I am inspired by my environment. This can be everything I hear and see as well as music and art. Besides this, my mood and my emotions always play a big role as well.
IS THERE A DESIGNER WHO REALLY IMPRESSES YOU OR SOMEONE YOU ADMIRE?
A real master is and always will be Alexander McQueen. But I also adore the simple elegance of Jil Sander. In my eyes, one who really proved her talent is also Victoria Beckham.
WHAT WAS THE FIRST PIECE YOU HAVE EVER DESIGNED?
The first piece which can be taken seriously was my first gown during my study time. The topic was “Un Sognio di Venezia” and I designed a long dress with a train and a collar decorated with copper. I will never forget the moment when the dress went down the runway for the first time. So many emotions came out!
IF YOU TAKE A LOOK AT YOUR PATH AS DESIGNER: HOW DID YOU DEVELOP?
Of course, I hope that the process of development never ends. Nevertheless, I can say that it was during my studies when I found my design language. The one which I want to present myself with and grow with.

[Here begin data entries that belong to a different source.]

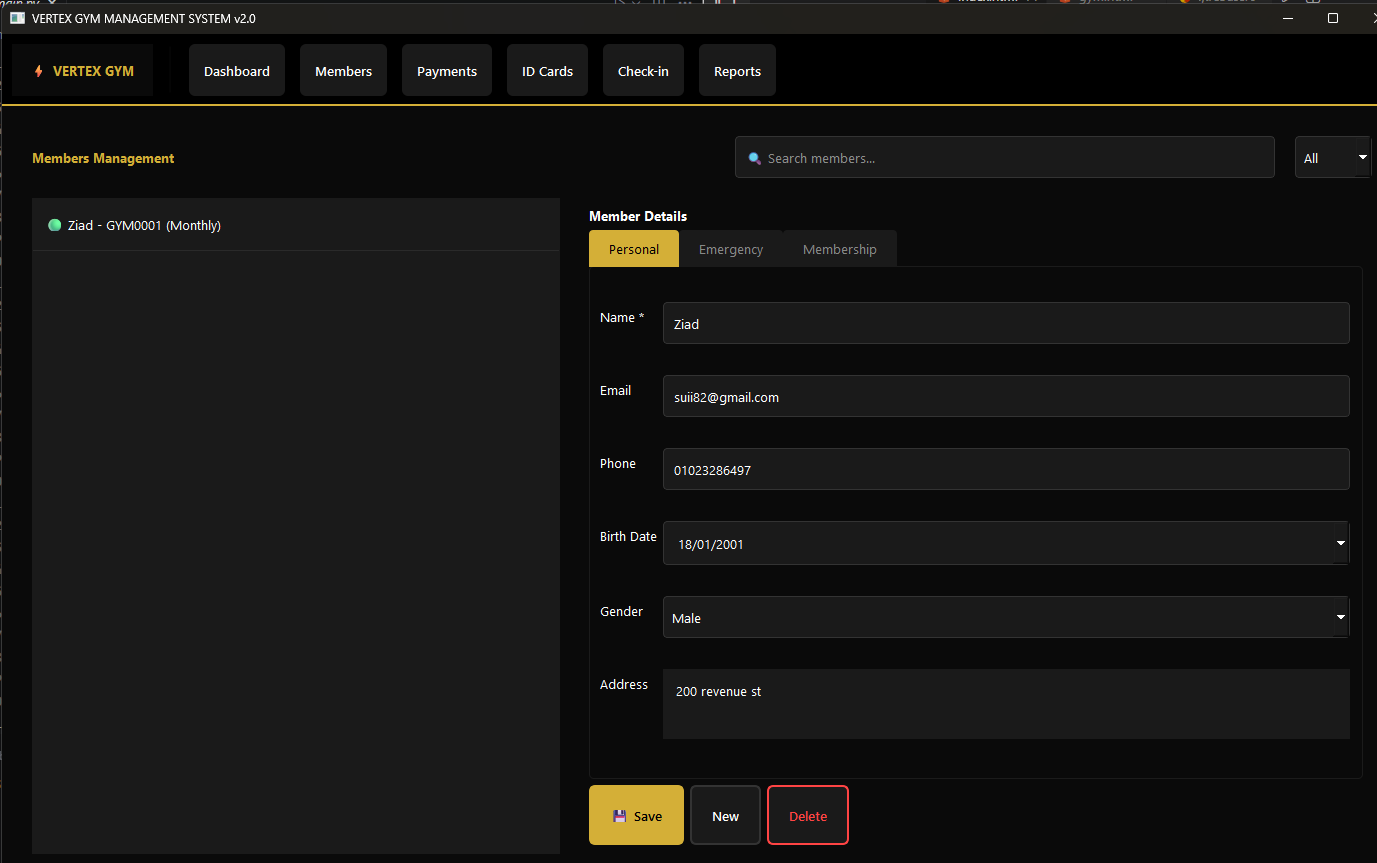
Task: Open the Gender dropdown
Action: (x=1340, y=617)
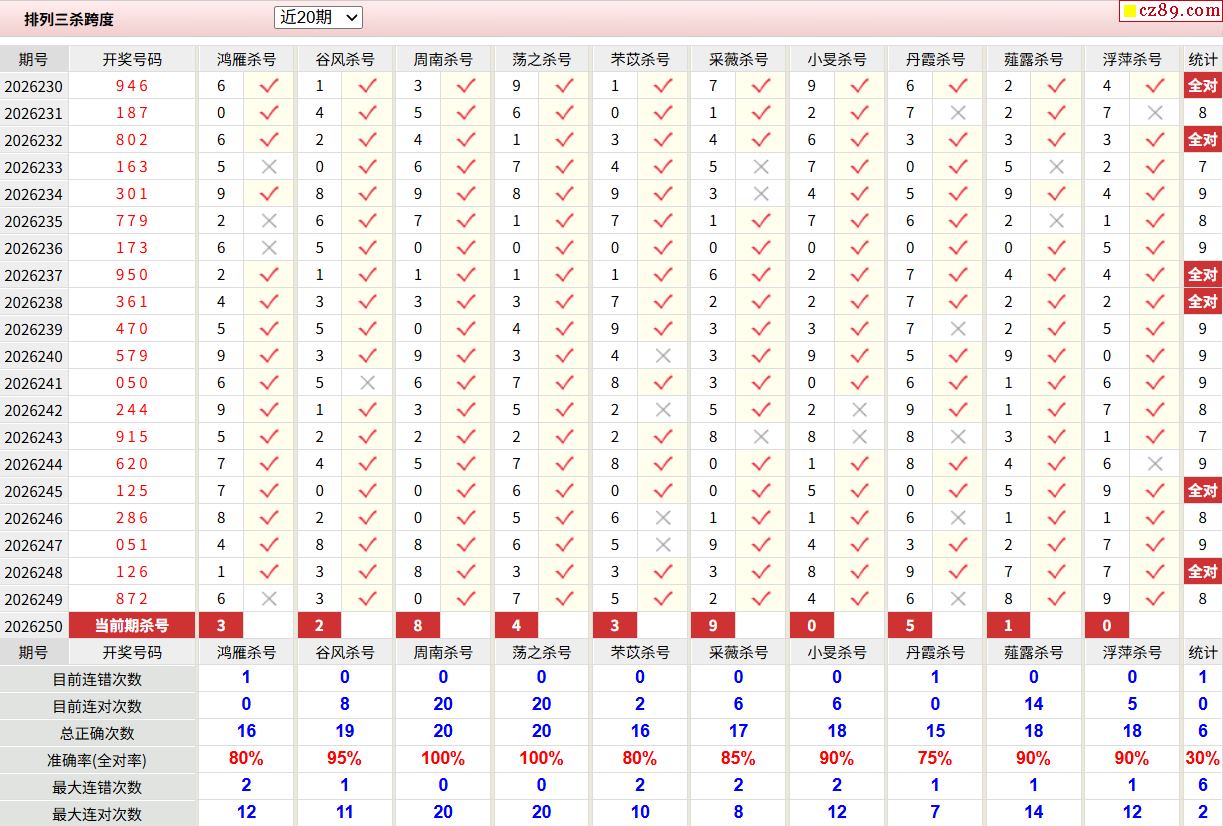This screenshot has height=826, width=1223.
Task: Click the period number 2026250
Action: point(34,627)
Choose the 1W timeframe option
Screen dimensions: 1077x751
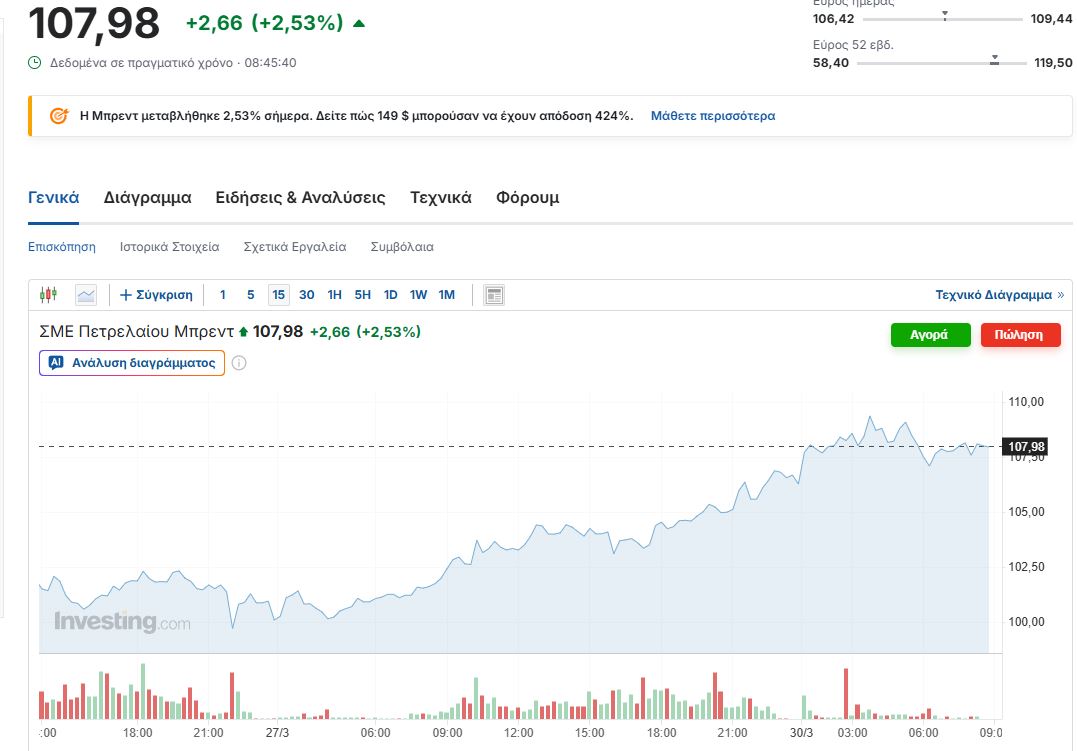pyautogui.click(x=418, y=295)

WHICH OF YOUR DESIGNS ARE YOU THE MOST PROUD OF?
Every piece. Because in every single design, there is also a piece of me.
IS THERE ANYTHING A DESIGN MUST FULFILL FOR YOU? WHEN ARE YOU SATISFIED WITH A PIECE?
Every design should be well manufactured, wearable and of high quality – especially in times of mass consumption where the quality suffers a lot. I am completely happy with a piece when the person wearing it brings it to life with a smile and when this person shows himself and his personality through it.
ART AND DESIGN – TWO THAT BELONG TOGETHER OR THE COMPLETE OPPOSITE OF EACH OTHER?
For me one single flow of inspiration.
IS THERE A COUNTRY OR A CITY THAT FASCINATES YOU, ESPECIALLY WHEN IT COMES TO THE DESIGN SCENE?
I think the Scandinavian countries are really great when it comes to realize style, elegance and personality in their designs. I like it a lot.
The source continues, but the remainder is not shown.